Over the past year, which Big Five consulting outfit was not sold to a large global outsourcer, did not have an initial public offering, and did not become engaged to Hewlett-Packard?

The answer, of course, is Deloitte Consulting, and at the risk of being labeled a "stick in the mud," Deloitte CEO Doug McCracken doesn't mind the flak that comes when you just "stay put."

It would be a mistake to suggest that Deloitte wasn't on the move, however. Having last year achieved sales growth of 15 percent while cutting overhead costs by 9 percent, Deloitte was able to increase the firm's profit contribution by 11 percent.

McCracken, a 24-year consulting veteran, attributes Deloitte's resilience to its position in the market and the firm's core values.
"We're a values-driven organization. That allowed us to get through the turbulent times of private vs. public, e-transformation, and the SEC issues that the Big Five were facing," says McCracken.
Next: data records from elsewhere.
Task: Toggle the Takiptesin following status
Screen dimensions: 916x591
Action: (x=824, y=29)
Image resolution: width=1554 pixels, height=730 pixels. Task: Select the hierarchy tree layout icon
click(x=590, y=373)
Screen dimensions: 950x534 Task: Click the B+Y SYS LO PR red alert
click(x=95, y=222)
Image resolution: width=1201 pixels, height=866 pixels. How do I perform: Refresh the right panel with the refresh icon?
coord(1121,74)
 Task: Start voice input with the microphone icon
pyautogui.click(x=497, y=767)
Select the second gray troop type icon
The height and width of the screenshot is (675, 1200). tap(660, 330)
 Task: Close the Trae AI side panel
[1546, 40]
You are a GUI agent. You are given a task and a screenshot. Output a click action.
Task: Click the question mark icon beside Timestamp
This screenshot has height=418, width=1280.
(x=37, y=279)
During his tenure at Deloitte, McCracken has been buoyed by the lessons he learned from former Deloitte Consulting CEO Pat Loconto, whom McCracken began working with in 1993 when Deloitte was undergoing another massive transformation — creating one global organization out of 35 national organizations. "Pat gave me the perspective on how to change organizations and do it rapidly," confides McCracken.